[As usual, dots between square brackets indicate cuts made by Sidney Colvin. For full, correct and criticaledition of this letter, see Mehew 5, 1341.]
To Elizabeth Ann Ferrier [Colvin 1912, pp. 200-201]
[Bonaille Towers, Bournemouth, Early December, 1884.]
My dear Coggie,
We are very much distressed to hear of this which has befallen your family. As for Sir Alexander, I can but speak from my own feelings: he survived to finish his book and to conduct, with such a great success, the tercentenary.
Ah, how many die just upon the threshold! Had he died a year ago, how great a disappointment! But all this is nothing to the survivors. Do please, as soon as you are able, let us know how it goes and how it is likely to go with the family; and believe that both my wife and I are most anxious to have good news, or the best possible. My poor Coggie, I know very well how you must feel; you are passing a bad time.

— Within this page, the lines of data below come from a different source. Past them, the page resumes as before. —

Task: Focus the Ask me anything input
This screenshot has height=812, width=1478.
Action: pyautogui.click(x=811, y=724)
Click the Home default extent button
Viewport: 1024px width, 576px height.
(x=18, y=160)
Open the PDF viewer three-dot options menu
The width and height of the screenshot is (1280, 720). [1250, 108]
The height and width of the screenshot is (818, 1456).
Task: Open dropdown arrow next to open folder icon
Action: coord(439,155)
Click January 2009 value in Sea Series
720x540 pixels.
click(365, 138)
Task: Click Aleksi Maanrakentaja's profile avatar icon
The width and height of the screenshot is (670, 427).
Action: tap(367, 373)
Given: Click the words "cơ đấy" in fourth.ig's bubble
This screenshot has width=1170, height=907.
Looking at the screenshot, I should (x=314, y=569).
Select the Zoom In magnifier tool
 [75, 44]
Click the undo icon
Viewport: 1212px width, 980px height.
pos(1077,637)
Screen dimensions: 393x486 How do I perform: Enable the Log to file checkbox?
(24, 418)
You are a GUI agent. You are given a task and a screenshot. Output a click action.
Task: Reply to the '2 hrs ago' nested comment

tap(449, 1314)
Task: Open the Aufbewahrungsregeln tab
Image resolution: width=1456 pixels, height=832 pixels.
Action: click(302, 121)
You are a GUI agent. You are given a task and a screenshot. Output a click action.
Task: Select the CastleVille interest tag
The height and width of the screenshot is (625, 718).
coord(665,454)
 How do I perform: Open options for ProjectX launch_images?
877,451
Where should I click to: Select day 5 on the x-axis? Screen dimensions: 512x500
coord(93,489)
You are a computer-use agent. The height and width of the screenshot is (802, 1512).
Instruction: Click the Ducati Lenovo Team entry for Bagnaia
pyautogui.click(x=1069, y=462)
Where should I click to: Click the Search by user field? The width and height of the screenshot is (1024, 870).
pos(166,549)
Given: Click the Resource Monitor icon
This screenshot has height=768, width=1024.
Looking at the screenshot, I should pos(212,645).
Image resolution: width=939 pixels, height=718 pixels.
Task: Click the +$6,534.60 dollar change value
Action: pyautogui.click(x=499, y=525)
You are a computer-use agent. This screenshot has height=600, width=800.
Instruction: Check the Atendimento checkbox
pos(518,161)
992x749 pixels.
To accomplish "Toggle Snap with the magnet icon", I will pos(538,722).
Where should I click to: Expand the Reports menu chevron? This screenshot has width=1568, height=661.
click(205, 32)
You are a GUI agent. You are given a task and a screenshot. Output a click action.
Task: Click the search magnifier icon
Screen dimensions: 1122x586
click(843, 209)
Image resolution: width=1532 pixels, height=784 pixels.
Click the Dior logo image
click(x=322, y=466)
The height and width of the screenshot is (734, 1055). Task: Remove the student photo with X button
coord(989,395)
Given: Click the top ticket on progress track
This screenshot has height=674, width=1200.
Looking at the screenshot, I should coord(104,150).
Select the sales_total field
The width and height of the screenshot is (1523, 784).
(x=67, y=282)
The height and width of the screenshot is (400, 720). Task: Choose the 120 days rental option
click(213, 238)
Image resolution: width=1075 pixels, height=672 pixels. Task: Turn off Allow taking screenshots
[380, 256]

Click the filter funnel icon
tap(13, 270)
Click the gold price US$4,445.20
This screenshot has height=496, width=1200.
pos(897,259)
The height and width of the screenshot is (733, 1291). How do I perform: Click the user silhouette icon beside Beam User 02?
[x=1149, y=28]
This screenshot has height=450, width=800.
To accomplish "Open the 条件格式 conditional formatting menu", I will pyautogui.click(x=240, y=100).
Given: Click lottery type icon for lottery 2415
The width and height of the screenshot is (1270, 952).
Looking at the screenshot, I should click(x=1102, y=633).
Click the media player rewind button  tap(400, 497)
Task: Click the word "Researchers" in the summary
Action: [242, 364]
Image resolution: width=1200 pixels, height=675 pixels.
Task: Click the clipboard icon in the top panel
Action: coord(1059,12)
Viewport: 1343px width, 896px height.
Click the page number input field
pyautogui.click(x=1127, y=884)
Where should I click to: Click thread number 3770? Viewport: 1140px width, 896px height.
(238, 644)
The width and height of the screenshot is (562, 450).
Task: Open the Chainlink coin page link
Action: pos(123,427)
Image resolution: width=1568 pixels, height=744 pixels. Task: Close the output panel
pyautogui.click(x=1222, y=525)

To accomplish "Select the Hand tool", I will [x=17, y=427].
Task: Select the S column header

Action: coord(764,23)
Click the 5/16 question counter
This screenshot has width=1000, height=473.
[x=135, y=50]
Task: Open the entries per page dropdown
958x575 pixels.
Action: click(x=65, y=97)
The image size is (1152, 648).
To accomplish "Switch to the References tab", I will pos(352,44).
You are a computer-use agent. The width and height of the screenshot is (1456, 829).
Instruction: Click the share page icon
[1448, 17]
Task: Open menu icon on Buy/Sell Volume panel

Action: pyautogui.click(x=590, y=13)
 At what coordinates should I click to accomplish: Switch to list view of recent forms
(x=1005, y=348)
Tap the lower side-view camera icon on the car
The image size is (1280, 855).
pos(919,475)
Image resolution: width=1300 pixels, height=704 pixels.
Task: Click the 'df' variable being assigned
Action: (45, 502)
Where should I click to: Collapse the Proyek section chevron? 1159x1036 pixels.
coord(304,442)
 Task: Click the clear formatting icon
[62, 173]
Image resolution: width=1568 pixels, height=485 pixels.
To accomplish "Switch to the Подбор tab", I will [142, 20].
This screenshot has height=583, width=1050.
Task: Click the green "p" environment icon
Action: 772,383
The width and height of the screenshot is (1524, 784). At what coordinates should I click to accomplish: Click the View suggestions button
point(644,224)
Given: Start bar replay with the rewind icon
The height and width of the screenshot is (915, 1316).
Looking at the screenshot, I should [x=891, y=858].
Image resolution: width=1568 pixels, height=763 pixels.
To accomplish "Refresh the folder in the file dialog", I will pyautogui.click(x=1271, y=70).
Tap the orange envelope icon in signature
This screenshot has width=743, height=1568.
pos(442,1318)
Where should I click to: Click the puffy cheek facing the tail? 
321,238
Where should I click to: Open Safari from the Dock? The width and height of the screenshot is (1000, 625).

Our news must seem very impertinent. We have both been ill; I, pretty bad, my wife, pretty well down; but I, at least, am better. The Bogue, who is let out every night for half an hour’s yapping, is anchored in the moonlight just before the door, and, under the belief that he is watchdog at a lone farm beleaguered by moss-troopers, is simply raising Cain.
I can add nothing more, but just that we wish to hear as soon as you have nothing else to do — not to hurry, of course, — if it takes three months, no matter — but bear us in mind.